Measurement of Milli-Charged Particles with a running electromagnetic coupling constant at IceCube

TL;DR

This paper investigates the potential detection of milli-charged particles originating from Earth's core at IceCube, modeling their interactions with a running electromagnetic coupling, and sets new limits on their flux and parameter space based on 10-year data.

Contribution

It introduces a model for MCPs with a running electromagnetic coupling and derives new experimental limits using IceCube data.

Findings

No MCP signal observed over 10 years at IceCube.

Set upper limits on MCP flux at 90% confidence level.

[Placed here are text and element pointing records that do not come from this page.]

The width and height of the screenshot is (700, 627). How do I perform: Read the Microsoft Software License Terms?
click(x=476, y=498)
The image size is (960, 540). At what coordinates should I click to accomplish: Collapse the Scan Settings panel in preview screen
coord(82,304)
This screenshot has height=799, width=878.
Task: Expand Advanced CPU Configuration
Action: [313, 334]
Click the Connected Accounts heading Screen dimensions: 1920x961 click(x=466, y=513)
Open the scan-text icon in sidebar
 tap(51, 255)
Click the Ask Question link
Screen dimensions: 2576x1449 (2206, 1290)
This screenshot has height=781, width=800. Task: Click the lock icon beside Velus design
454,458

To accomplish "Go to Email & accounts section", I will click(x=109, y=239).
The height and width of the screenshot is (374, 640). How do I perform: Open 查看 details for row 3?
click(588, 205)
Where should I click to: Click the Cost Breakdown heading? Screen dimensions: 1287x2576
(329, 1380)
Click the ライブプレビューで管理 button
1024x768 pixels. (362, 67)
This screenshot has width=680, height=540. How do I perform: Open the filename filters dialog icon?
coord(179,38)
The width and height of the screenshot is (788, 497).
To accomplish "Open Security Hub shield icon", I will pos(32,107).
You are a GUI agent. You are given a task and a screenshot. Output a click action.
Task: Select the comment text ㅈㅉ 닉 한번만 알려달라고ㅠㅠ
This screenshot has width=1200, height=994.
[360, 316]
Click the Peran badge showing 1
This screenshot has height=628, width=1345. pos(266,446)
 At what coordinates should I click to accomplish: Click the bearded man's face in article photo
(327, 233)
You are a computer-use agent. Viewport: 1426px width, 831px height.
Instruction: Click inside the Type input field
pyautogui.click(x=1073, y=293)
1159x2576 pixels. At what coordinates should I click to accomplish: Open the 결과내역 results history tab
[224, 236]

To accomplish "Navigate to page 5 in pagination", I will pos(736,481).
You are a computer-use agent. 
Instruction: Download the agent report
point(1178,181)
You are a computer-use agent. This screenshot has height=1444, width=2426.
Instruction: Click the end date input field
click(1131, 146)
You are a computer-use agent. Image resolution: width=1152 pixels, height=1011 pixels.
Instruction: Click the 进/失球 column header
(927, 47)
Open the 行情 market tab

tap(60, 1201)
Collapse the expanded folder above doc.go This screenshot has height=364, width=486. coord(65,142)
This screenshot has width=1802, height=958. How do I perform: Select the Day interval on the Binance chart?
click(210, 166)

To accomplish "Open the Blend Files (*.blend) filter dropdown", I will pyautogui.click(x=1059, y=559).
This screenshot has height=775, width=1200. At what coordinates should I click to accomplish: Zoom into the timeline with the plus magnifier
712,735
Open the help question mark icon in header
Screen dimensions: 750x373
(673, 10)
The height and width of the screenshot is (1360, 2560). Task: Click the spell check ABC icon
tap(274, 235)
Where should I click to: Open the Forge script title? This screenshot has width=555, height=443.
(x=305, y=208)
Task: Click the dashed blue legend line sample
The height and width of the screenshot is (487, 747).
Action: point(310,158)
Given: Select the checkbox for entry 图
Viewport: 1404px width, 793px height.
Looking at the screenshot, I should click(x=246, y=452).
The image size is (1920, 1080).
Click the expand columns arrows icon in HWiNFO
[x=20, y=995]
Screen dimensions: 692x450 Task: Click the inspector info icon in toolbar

Excluded new regions in MCP mass and charge parameter space.

Abstract

It is postulated that heavy dark matter $\phi$ with a mass on the order of TeV, once captured by the Earth, can decay into relativistic milli-charged particles (MCPs). These MCPs are potentially detectable at the IceCube neutrino telescope. In this study, MCPs are modeled within the massless hidden photon framework, where they interact with nuclei via a running electromagnetic coupling constant, thereby enabling the prediction of their expected event rates and fluxes at IceCube. The expected number of background neutrino events at IceCube has also been evaluated. Under the assumption that no signal events are observed over a 10-year period at IceCube, upper limits on the MCP flux have been derived at the 90\% confidence level. The results suggest that MCPs originating from the Earth's core could be directly detected at IceCube at energies around $\mathcal{O}(1\ \text{TeV})$ for a fractional charge-squared range of $5.65\times10^{-5} \lesssim \epsilon^2 \lesssim 1.295\times10^{-3}$. Furthermore, with 10 years of IceCube data, a new region in the $m_{\text{MCP}}$-$\epsilon$ parameter space--specifically, $4\ \text{GeV} < m_{\text{MCP}} < 100\ \text{GeV}$ and $5.51\times10^{-2} < \epsilon < 0.612$--has been excluded.